I get the feeling the waitFor call was to stop these from occurring waiting for the process to complete it and exit back, however I think the chmod is returning a result before the file is actually closed. Does anyone know if that would be the cause of these exceptions?

My other inclination is that the opening and closing of thousands of files is not happening quickly enough on the java end and that there is something else going on, maybe something like that there is some form of file buffer that isn't getting cleared out when fw.close() is being called.

I am pretty new to java and this was a hell weird one that has me stumped. (gladly the app still runs somehow.. after spitting out a very large log file that is)

Can anyone else think of a way to get around this, clearing buffers or increasing the files open limit to something where the jvm can keep up with itself (assuming that is the problem)

Was it helpful?

Solution

I presume you are running these chmod commands in a loop - otherwise I don't see why you'd get so many exceptions. It's possible that you're hitting a deadlock because you're not reading the output of the spawned processes. That certainly used to bite me back in the pre-ProcessBuilder, Runtime.exec() days.

Change your code snippet to the above pattern:

try {
    ProcessBuilder pb = new ProcessBuilder("/bin/chmod", "777", path);    
    pb.redirectErrorStream(true); // merge stdout, stderr of process

    Process p = pb.start();
    InputStreamReader isr = new  InputStreamReader(p.getInputStream());
    BufferedReader br = new BufferedReader(isr);

    String lineRead;
    while ((lineRead = br.readLine()) != null) {
        // swallow the line, or print it out - System.out.println(lineRead);
    }

    int rc = p.waitFor();
    // TODO error handling for non-zero rc
}
catch (IOException e) {
    e.printStackTrace(); // or log it, or otherwise handle it
}
catch (InterruptedException ie) {
    ie.printStackTrace(); // or log it, or otherwise handle it
} 

(credit: this site) and see if that helps the situation.

OTHER TIPS

Thanks for the help guys, this should sort out a load of weirdness going on elsewhere because of it.

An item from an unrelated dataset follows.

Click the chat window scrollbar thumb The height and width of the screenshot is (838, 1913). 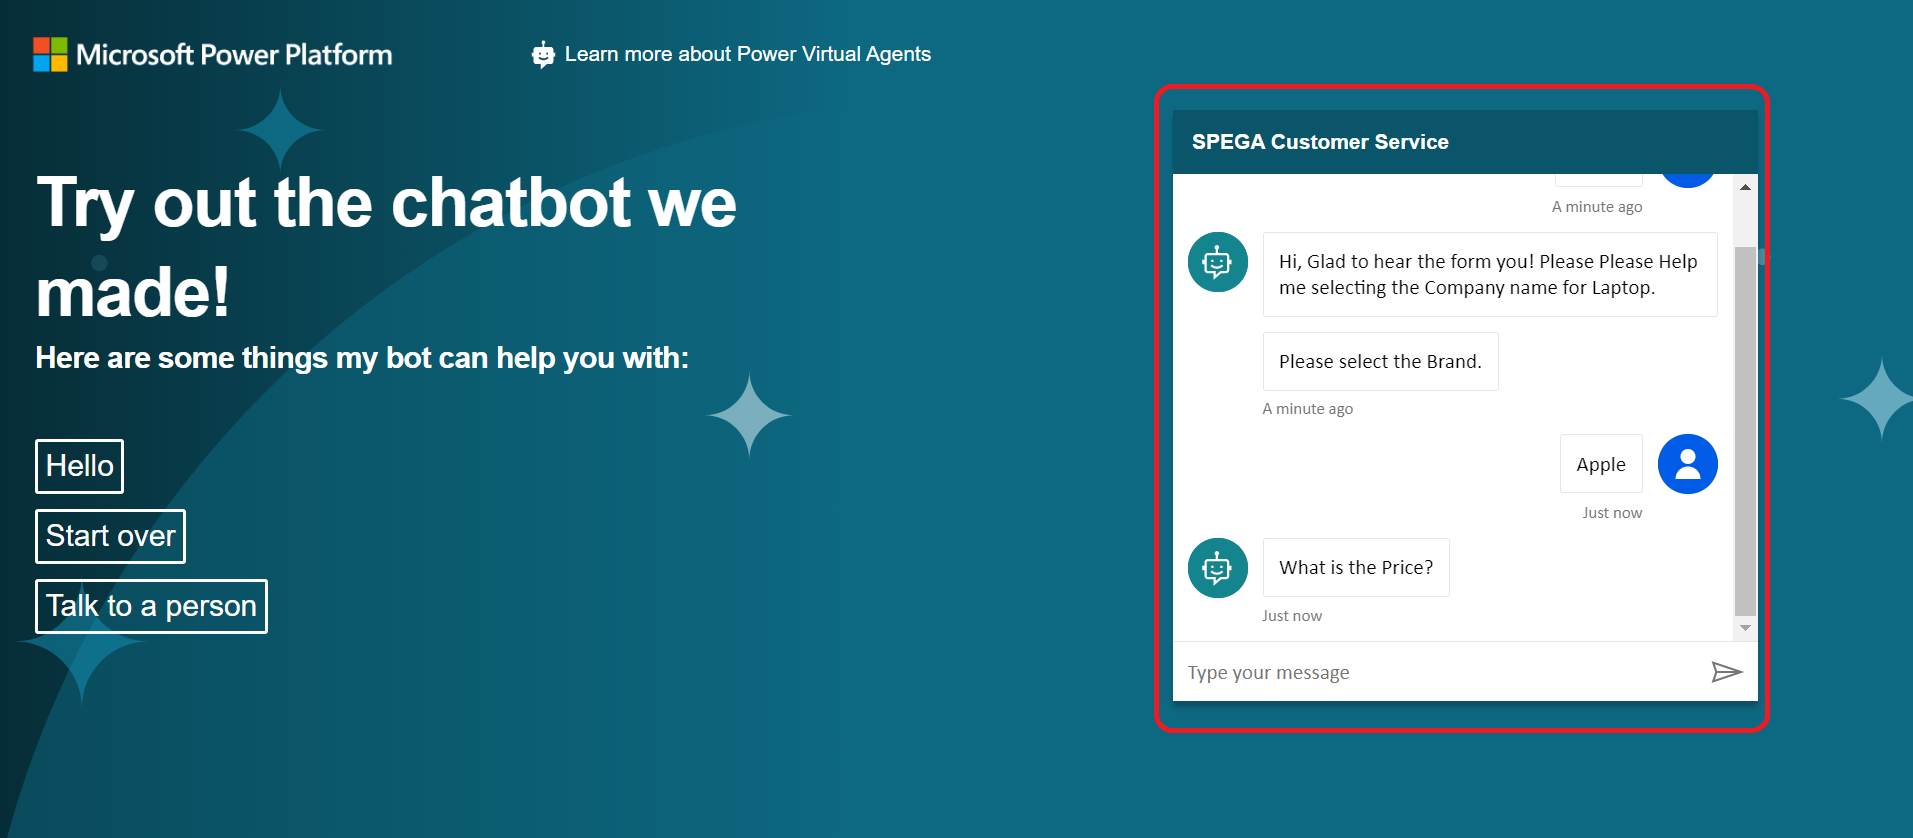pos(1745,430)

Using your(Vinay) example and the stream closings:

try{ 
  fw.close();

  ProcessBuilder pb = new ProcessBuilder("/bin/chmod", "777", path);

  pb.redirectErrorStream(true); // merge stdout, stderr of process
  p = pb.start();

  InputStreamReader isr = new  InputStreamReader(p.getInputStream());
  BufferedReader br = new BufferedReader(isr);

  String lineRead;
  while ((lineRead = br.readLine()) != null) {
    // swallow the line, or print it out - System.out.println(lineRead);
  }

} catch (Exception ioe) {
  Logger.logException(Logger.WARN, ioe.getMessage(), ioe);
} finally {
  try {
    p.waitFor();//here as there is some snipped code that was causing a different
                // exception which stopped it from getting processed

    //missing these was causing the mass amounts of open 'files'
    p.getInputStream().close();
    p.getOutputStream().close();
    p.getErrorStream().close(); 

  } catch (Exception ioe) {
    Logger.logException(Logger.WARN, ioe.getMessage(), ioe);
  }
}

Got the idea from John B Mathews post.

It seems unlikely that the process would actually complete without closing the files. Could this be happening in a very large # of threads? Or perhaps some of them are not actually completing (ie, it is hanging at waitFor in some cases)?

Otherwise, I think you will be stuck with increasing the open files limit. Assuming that this is a Unix-like system, the "ulimit" command is probably what you are looking for.

If you're using JAVA 6, you could also try the new setters (for read,write,execute) on the File object. Might be slower, but it should work.